Modifier l’intérieur d’un système ou privilégier un changement radical et rapide ?
L’École de Palo Alto (4) est une école de thérapeutes qui, dans les années 70, préconise des interventions courtes et efficaces pour solutionner la souffrance des patients. Les thérapeutes exposent l’existence de deux sortes de changements : le « changement 1 », qui prend place à l’intérieur d’un système donné qui, lui, reste inchangé ; le « changement 2 », qui modifie le système lui-même. Pour ces chercheurs, un système qui passe par tous les changements internes possibles, sans effectuer de changement systémique, est décrit comme prisonnier d’un jeu sans fin. Il ne peut pas engendrer de l’intérieur les conditions de son propre changement.
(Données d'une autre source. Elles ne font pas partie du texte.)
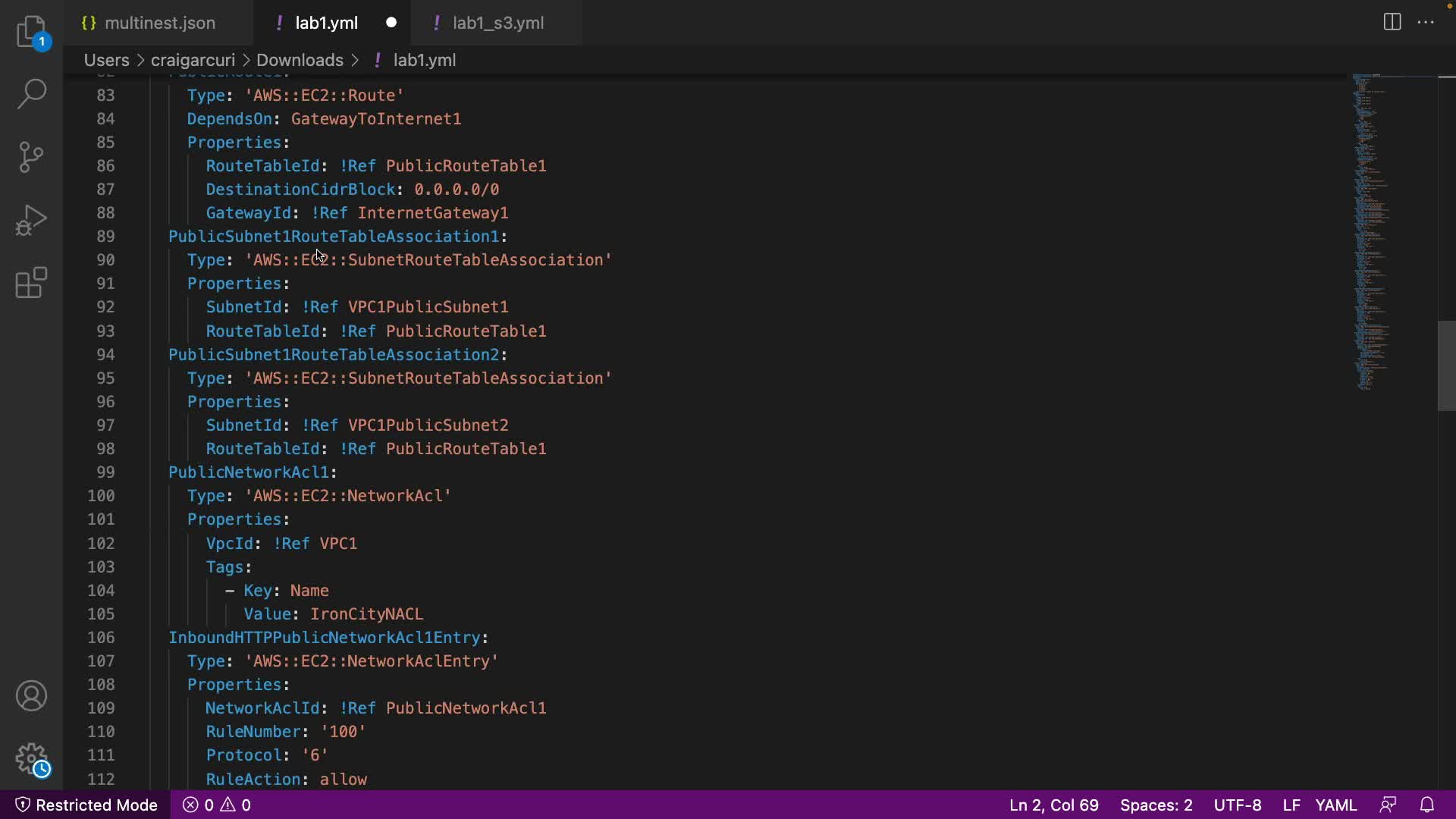Viewport: 1456px width, 819px height.
Task: Open the YAML language mode selector
Action: pos(1335,805)
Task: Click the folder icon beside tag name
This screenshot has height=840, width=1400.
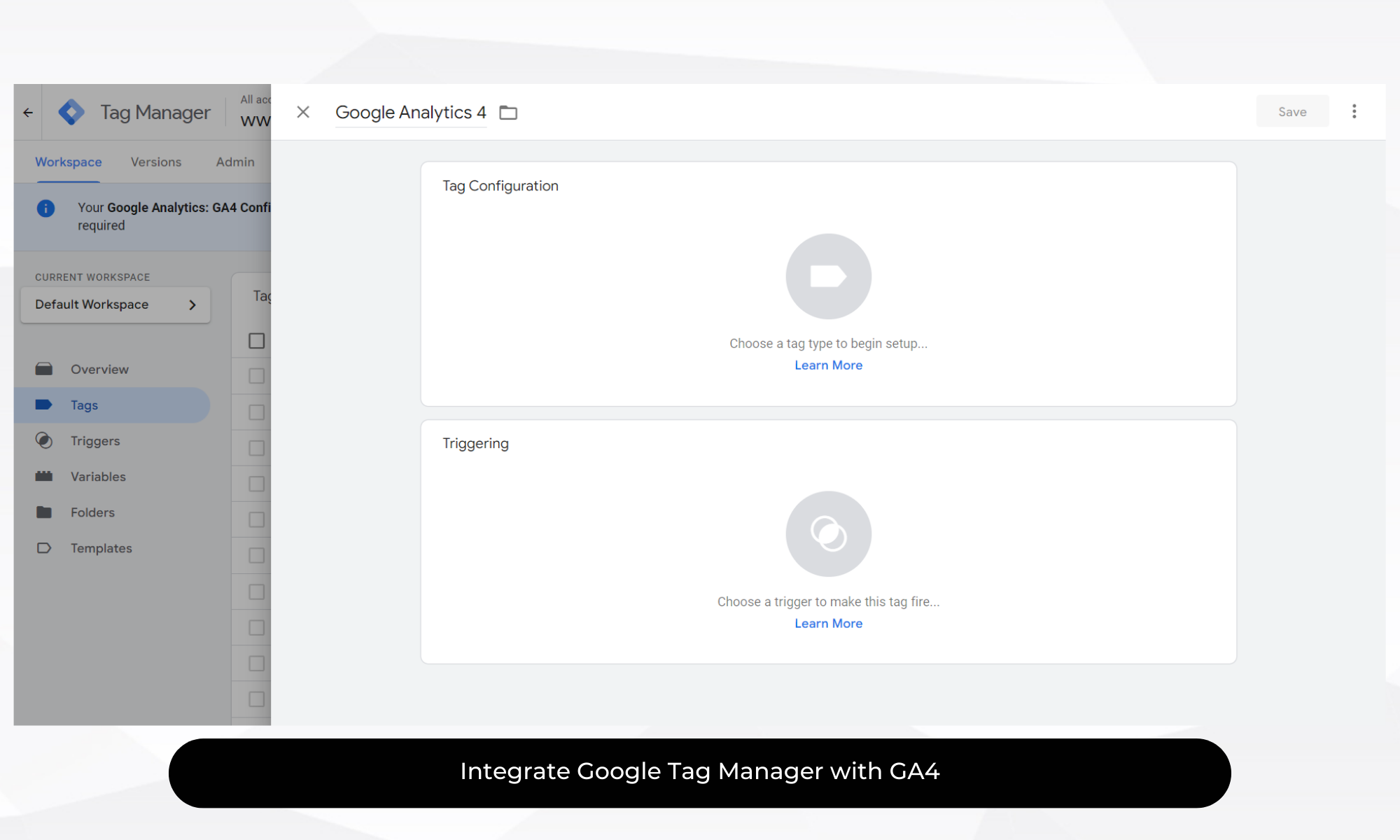Action: coord(508,113)

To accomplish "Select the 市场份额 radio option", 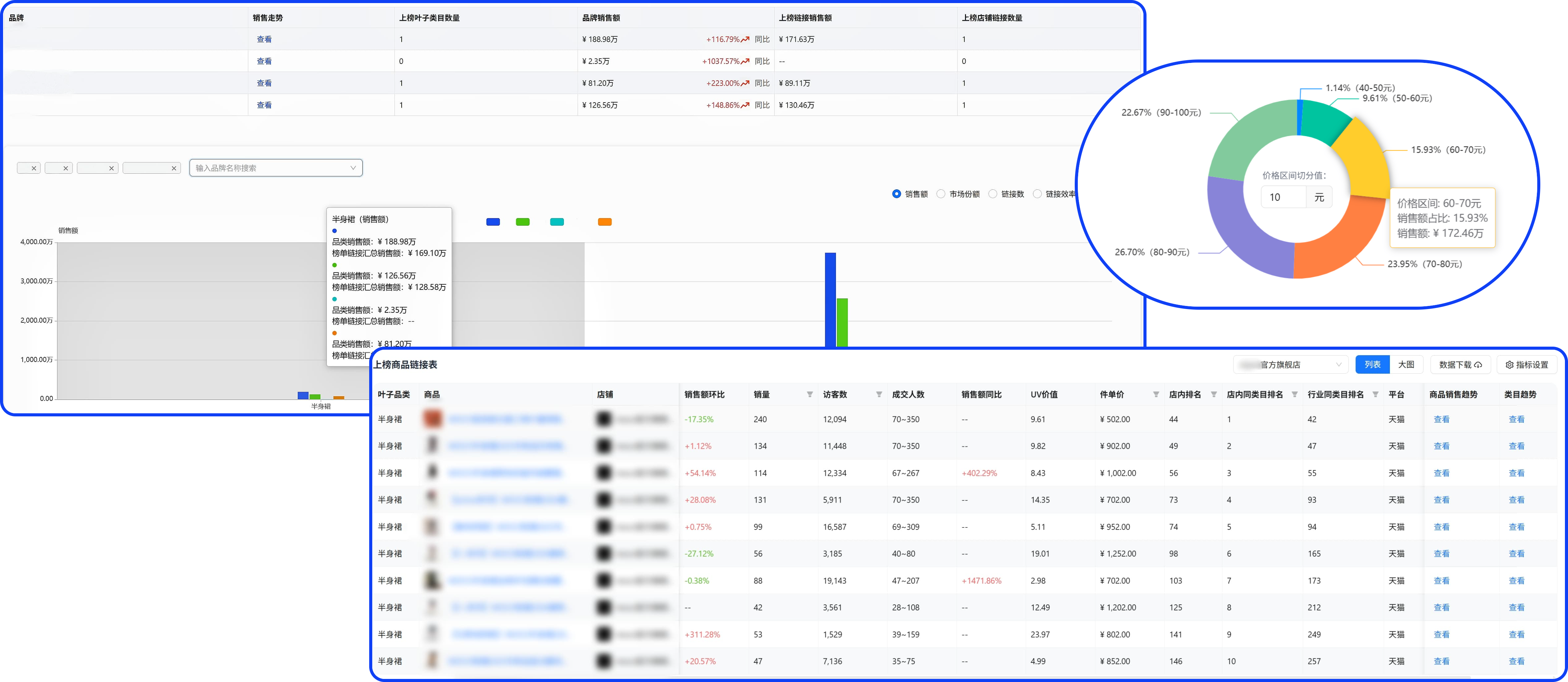I will pos(941,194).
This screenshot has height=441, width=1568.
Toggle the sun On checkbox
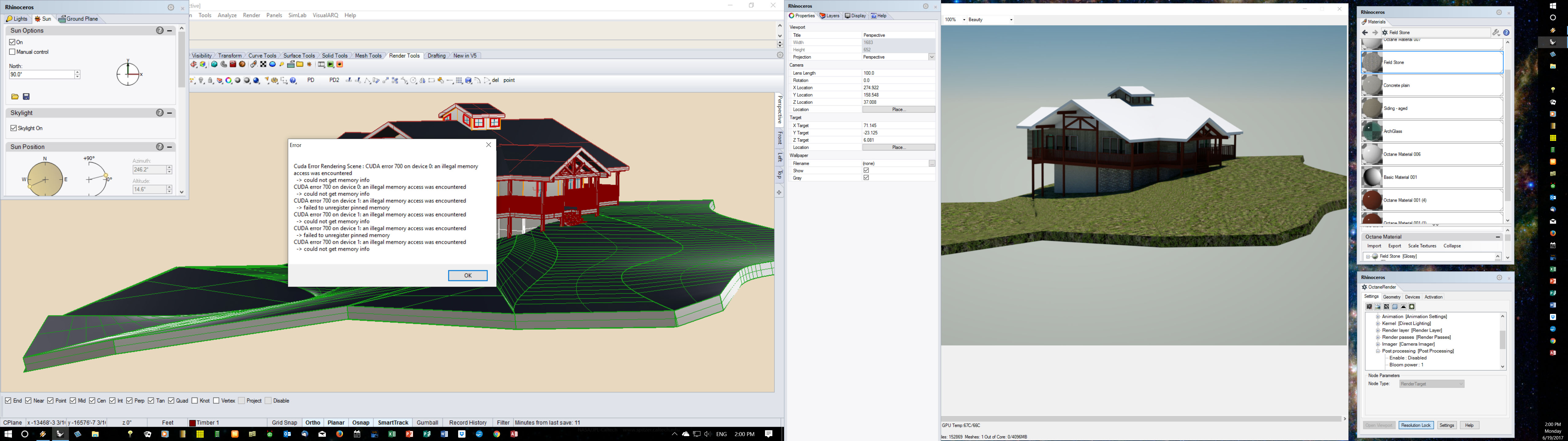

L’École de Palo Alto formule le questionnement ainsi : « qu’est ce qui dans ce qui se passe actuellement fait persister le problème et que peut-on faire ici-maintenant pour provoquer un changement ? » La tentation de transposer ces réflexions à l’ensemble des problèmes que nous avons évoqué est grande car depuis plus d’un demi-siècle, nous avons probablement privilégié les changement de niveau 1 avec les résultats que nous connaissons. Il serait grand temps d’agir pour provoquer des changements de niveau 2 et rapidement.
Facile à dire !
(1) J’entends ici par le mot « compromission » le fait d’avoir, par moments, conclu des arrangements par facilité plus que par volonté stratégique.
(2) Célia Izoard. 2024. La ruée minière au XXIe siècle. Enquête sur les métaux à l’ère de la transition, Seuil.
(3) Paroles prononcées par Jordan Bardella du Rassemblement national le dimanche 2 novembre 2025 sur LCI !
(4) Paul Watzlawick, John H. Weakland et Richard Fisch, Changements. Paradoxes et psychothérapie (1975), Edition Points, 2014.